EXERCISE INSTRUCTIONS:
Return all of the data exactly as written, without the pictures.

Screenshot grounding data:
_ _ _ _ _ _ _
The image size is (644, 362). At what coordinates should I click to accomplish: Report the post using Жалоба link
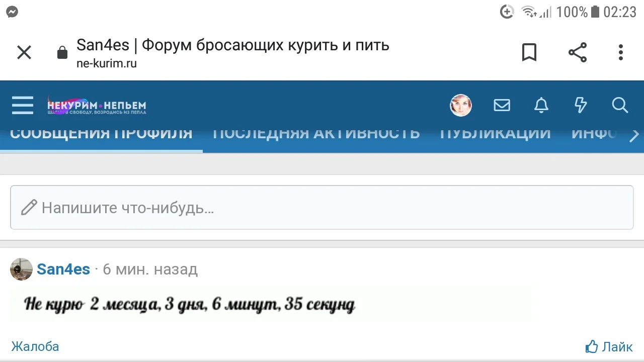click(x=35, y=346)
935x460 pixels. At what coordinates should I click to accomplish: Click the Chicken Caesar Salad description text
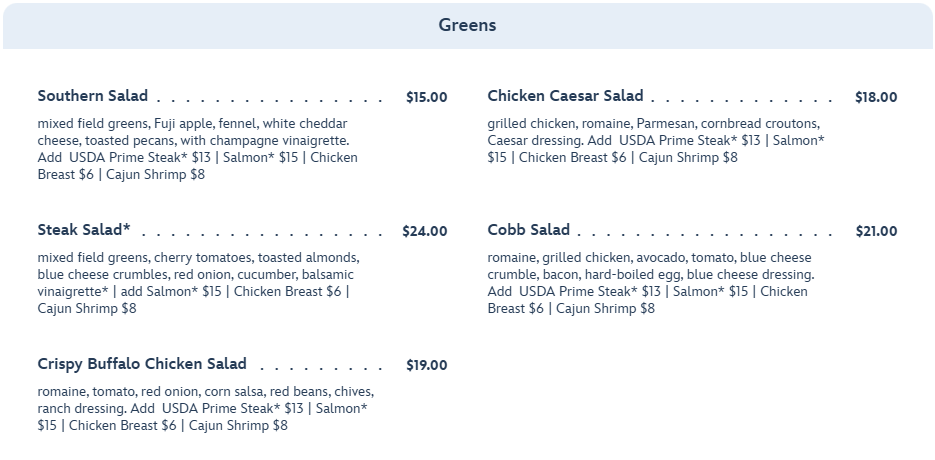tap(655, 141)
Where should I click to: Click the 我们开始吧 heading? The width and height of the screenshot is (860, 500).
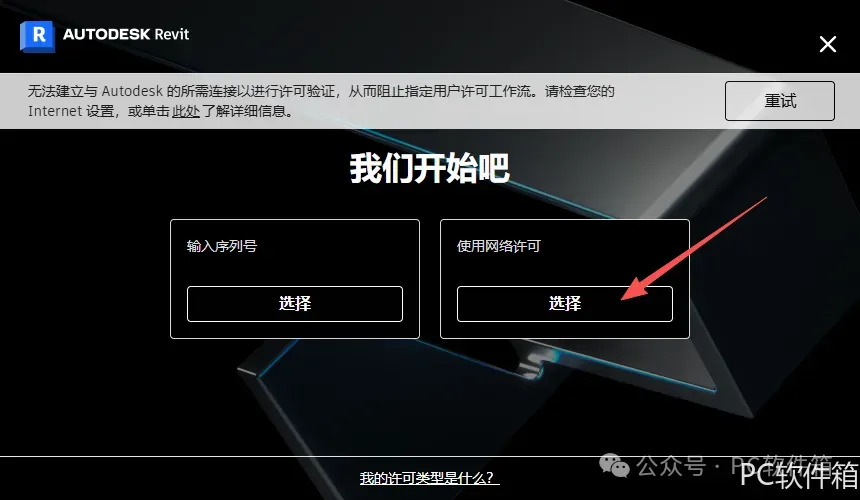(x=430, y=168)
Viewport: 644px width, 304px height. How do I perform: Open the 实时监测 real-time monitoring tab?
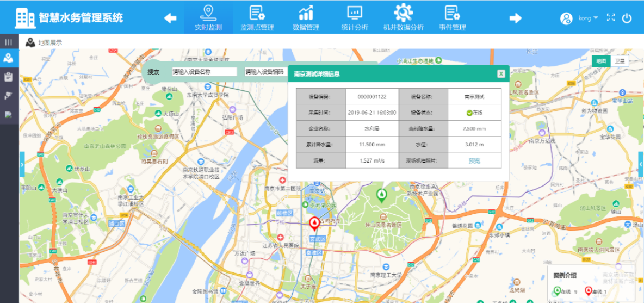coord(208,17)
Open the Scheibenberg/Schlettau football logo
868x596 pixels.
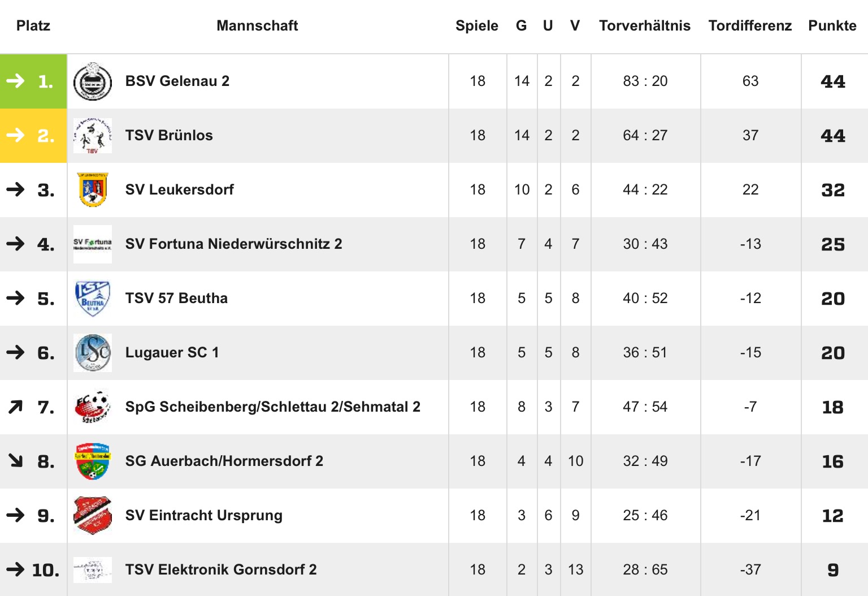pos(93,407)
_ _ _ _ _ _ _
SOLUTION:
The image size is (644, 362). At what coordinates should I click to accomplish: Report the post using Жалоба link
click(x=35, y=346)
935x460 pixels. At what coordinates should I click to accomplish: Click the Chicken Caesar Salad description text
tap(655, 141)
Where should I click to: Click the 我们开始吧 heading? The width and height of the screenshot is (860, 500).
(x=430, y=168)
Viewport: 644px width, 304px height. How do I perform: Open the 实时监测 real-time monitoring tab?
coord(208,17)
Open the Scheibenberg/Schlettau football logo
868x596 pixels.
pos(93,407)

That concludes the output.